### Excerpted data
^^^^^^^^^^^^^^^^

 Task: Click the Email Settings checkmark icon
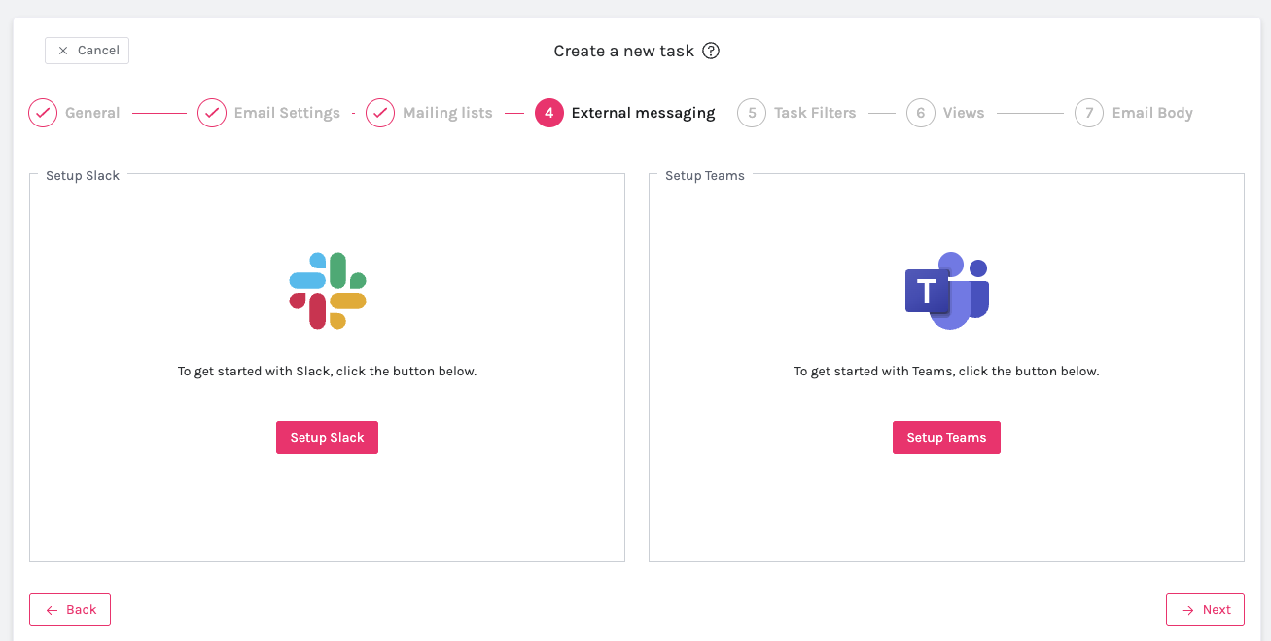[212, 113]
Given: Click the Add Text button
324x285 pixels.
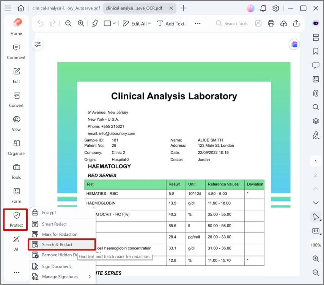Looking at the screenshot, I should 171,23.
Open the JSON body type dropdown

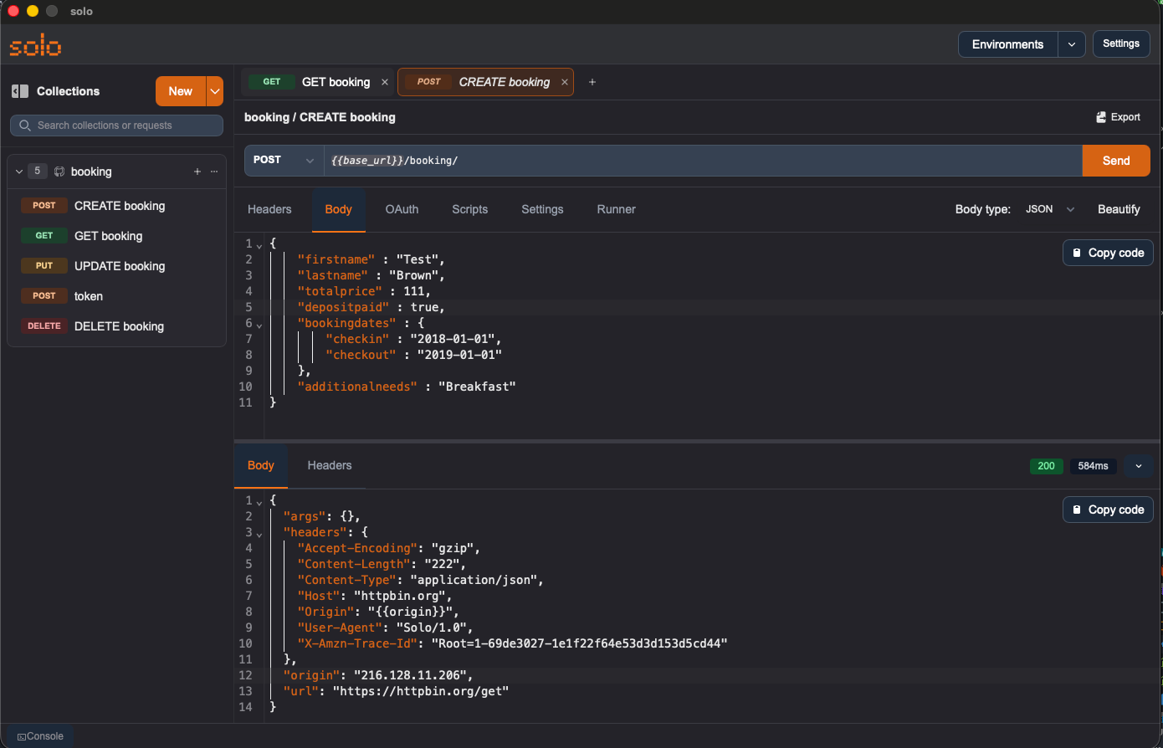coord(1049,209)
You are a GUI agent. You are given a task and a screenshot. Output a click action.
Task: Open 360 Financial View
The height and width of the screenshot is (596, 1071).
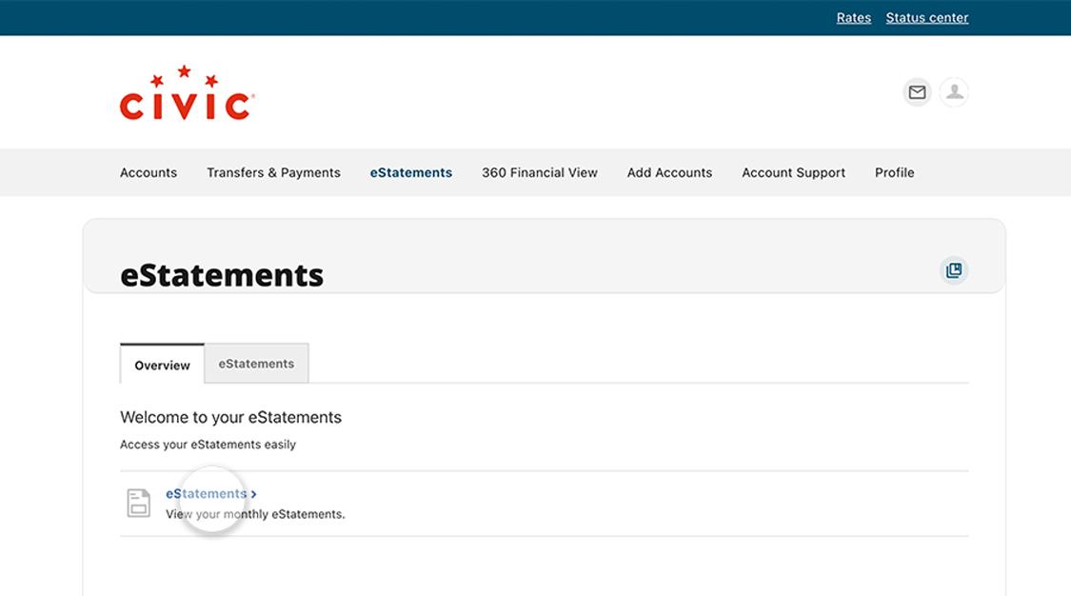[540, 172]
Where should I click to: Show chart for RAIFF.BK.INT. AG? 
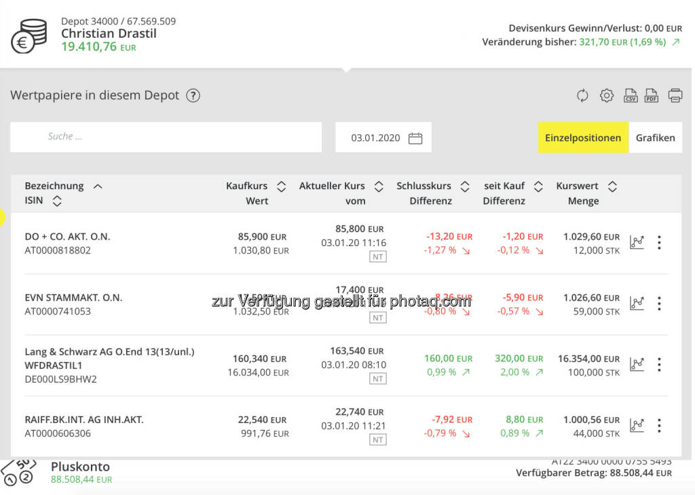(x=637, y=426)
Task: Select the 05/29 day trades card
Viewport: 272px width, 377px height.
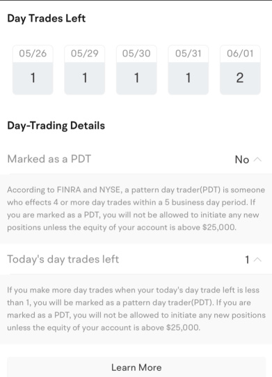Action: click(84, 70)
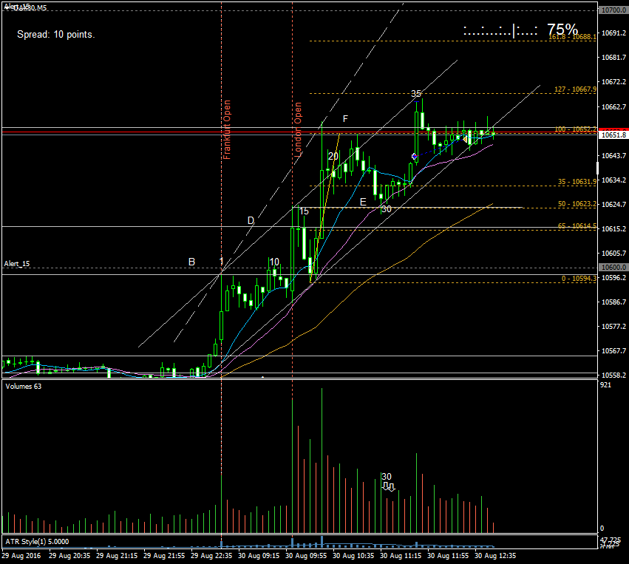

^^^^^^^^^^^^^^^^

### Your objective
Could you reproduce exactly, and only, the lines from the one containing "Open the JSON body type dropdown" through the end of the records above, both included, while leaving out the pictures?

### Answer to this problem
Open the JSON body type dropdown

coord(1049,209)
You are a GUI agent. You are given a task and a screenshot. Output a click action.
Task: Open 360 Financial View
The height and width of the screenshot is (596, 1071).
[540, 172]
Where should I click to: Show chart for RAIFF.BK.INT. AG? 
(x=637, y=426)
Task: Select the 05/29 day trades card
Viewport: 272px width, 377px height.
Action: click(84, 70)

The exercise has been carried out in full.